• **WHAT YOU WILL DO**: Set down each line from the start of the material exactly, please, up to and including the one that contains "[button] (472, 1354)".

=====

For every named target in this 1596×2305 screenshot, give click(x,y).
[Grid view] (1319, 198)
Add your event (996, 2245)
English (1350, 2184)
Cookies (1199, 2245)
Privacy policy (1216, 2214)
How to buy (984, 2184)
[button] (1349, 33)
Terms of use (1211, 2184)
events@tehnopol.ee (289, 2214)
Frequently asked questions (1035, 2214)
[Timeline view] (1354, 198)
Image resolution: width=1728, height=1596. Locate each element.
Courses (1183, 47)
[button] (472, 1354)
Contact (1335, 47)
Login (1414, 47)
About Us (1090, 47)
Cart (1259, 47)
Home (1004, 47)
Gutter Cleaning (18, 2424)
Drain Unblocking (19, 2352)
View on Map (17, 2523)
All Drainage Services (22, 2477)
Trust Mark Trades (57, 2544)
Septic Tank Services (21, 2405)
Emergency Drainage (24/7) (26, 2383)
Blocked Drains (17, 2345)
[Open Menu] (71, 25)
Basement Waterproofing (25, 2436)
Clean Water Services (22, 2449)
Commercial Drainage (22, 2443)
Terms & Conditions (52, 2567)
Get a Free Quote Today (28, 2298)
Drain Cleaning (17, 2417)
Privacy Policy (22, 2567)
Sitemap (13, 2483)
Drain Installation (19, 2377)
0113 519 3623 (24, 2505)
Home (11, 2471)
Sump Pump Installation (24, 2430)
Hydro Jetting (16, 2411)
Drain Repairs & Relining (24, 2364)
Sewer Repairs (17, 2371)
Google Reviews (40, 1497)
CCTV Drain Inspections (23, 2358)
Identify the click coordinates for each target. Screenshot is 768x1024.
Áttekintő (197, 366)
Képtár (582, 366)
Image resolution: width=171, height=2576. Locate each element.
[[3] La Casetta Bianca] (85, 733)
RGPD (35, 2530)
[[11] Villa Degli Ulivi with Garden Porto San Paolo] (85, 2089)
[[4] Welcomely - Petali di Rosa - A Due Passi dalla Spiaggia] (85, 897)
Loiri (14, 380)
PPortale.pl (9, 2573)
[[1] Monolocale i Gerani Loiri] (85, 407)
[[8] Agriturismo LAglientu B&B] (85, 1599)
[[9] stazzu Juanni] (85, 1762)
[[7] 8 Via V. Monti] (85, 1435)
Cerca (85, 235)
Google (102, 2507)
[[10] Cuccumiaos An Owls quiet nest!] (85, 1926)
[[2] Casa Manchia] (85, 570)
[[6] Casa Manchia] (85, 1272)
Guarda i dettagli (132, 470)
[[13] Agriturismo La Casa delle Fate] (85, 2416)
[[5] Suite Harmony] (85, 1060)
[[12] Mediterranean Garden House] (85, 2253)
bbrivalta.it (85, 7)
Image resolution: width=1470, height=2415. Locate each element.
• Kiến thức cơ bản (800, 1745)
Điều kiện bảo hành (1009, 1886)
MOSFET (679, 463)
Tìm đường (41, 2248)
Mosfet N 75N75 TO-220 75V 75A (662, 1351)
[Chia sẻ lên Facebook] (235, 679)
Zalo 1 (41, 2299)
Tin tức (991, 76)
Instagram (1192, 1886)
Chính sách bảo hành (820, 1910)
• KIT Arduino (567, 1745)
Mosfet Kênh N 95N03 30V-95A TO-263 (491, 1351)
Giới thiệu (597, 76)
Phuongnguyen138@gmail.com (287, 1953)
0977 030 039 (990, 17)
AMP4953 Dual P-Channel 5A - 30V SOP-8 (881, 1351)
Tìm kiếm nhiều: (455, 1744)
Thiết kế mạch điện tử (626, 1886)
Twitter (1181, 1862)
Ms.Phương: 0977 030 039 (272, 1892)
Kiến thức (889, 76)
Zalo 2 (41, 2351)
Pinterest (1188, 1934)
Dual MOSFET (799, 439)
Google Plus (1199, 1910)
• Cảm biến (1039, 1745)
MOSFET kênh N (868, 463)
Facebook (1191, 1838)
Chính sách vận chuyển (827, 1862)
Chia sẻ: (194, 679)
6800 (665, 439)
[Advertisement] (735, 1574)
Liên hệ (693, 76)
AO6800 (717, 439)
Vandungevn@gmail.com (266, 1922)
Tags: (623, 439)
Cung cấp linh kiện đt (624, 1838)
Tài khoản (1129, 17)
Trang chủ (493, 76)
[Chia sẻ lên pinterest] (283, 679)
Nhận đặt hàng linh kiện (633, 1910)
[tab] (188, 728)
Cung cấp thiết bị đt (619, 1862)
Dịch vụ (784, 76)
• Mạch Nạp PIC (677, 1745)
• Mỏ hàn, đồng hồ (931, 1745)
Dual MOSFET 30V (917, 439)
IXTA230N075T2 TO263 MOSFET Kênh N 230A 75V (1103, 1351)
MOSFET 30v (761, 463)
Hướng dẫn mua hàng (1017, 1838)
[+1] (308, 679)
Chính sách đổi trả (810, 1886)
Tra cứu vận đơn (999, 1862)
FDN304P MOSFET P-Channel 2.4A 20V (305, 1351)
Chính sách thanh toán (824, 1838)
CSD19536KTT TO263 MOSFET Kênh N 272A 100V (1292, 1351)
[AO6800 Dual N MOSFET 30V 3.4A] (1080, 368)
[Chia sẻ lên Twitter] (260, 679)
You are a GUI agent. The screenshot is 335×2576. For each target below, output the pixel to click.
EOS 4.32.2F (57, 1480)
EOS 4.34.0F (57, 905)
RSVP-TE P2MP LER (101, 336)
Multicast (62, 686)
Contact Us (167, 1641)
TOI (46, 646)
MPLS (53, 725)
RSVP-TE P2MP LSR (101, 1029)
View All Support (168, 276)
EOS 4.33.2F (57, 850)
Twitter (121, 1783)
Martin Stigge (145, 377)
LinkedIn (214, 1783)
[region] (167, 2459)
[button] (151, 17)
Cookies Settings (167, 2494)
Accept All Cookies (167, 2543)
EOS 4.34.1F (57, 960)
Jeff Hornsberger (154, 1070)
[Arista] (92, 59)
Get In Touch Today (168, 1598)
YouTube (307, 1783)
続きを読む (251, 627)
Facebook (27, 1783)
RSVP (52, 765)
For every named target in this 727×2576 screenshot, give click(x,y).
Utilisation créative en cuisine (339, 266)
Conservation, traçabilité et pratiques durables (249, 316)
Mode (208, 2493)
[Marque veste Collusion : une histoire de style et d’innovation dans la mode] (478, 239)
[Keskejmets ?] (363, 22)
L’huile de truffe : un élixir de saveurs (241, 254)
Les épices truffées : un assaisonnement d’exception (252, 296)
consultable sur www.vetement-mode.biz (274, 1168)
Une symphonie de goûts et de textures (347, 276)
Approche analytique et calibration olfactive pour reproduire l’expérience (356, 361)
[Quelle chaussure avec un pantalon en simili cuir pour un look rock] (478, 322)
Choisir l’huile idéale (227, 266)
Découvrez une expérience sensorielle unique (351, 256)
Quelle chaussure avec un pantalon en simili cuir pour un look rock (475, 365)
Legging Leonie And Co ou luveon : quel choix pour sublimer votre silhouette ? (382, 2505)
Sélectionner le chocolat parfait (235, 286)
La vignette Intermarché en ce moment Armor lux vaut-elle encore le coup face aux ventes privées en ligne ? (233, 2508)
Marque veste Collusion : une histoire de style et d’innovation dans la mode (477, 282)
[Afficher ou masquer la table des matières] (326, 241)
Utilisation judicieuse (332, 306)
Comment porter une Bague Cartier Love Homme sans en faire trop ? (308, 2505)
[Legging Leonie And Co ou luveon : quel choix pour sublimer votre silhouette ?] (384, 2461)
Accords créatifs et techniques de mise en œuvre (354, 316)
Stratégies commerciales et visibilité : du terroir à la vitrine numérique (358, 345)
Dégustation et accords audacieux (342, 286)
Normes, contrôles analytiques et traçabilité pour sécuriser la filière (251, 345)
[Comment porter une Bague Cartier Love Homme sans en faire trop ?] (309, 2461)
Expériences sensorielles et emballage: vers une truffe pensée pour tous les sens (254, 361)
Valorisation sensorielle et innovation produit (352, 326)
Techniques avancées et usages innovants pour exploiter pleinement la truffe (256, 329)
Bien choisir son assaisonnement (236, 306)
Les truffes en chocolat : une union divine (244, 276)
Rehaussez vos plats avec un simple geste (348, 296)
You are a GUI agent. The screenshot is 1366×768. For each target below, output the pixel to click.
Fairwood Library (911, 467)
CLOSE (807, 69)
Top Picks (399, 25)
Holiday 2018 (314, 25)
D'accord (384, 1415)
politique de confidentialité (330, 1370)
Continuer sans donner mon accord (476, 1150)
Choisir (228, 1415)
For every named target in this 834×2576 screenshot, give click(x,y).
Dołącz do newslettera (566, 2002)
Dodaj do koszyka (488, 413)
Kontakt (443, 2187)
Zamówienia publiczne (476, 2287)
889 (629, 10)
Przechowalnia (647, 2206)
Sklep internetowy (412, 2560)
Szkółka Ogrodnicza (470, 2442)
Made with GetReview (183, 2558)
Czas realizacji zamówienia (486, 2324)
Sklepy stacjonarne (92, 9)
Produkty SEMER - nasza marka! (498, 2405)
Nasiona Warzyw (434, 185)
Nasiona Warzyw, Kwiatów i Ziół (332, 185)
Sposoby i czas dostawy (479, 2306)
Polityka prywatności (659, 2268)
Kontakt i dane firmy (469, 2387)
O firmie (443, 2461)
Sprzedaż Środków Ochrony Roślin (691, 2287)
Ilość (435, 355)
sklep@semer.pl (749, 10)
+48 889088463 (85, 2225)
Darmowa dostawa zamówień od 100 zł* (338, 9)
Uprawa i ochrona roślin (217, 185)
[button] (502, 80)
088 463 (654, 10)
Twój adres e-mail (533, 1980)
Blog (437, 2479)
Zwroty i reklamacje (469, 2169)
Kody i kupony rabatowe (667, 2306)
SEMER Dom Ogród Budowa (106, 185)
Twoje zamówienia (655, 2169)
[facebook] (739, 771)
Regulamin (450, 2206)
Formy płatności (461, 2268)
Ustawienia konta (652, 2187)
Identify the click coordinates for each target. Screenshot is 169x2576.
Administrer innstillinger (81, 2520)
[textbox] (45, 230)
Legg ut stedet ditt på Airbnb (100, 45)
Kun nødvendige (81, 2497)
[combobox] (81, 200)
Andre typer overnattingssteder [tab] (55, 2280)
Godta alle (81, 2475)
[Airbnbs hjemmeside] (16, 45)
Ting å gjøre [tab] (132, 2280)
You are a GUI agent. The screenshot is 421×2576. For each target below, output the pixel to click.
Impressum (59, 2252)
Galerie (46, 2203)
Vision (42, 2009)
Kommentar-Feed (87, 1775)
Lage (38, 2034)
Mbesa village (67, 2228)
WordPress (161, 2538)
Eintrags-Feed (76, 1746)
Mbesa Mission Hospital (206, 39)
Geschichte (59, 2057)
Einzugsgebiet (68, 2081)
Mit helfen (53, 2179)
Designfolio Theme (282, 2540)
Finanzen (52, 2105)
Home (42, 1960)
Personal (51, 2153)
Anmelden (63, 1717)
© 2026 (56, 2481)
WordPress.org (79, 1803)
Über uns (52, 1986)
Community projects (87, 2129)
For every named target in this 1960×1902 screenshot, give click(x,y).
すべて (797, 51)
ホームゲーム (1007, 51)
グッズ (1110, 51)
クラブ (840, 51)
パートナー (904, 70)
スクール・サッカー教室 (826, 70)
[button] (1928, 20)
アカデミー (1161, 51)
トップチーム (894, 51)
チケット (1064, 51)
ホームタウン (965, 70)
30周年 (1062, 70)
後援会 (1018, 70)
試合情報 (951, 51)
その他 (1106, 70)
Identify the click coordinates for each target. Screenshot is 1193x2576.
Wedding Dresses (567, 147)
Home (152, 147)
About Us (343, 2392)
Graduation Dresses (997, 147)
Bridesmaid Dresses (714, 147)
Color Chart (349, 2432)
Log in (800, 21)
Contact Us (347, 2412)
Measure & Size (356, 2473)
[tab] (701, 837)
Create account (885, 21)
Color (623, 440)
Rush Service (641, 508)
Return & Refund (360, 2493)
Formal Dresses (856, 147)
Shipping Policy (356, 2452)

=====

• **SOLUTION BELOW**:
For every named target in this 1596×2305 screenshot, give click(x,y).
[Grid view] (1319, 198)
Add your event (996, 2245)
English (1350, 2184)
Cookies (1199, 2245)
Privacy policy (1216, 2214)
How to buy (984, 2184)
[button] (1349, 33)
Terms of use (1211, 2184)
events@tehnopol.ee (289, 2214)
Frequently asked questions (1035, 2214)
[Timeline view] (1354, 198)
Image resolution: width=1728, height=1596. Locate each element.
Courses (1183, 47)
[button] (472, 1354)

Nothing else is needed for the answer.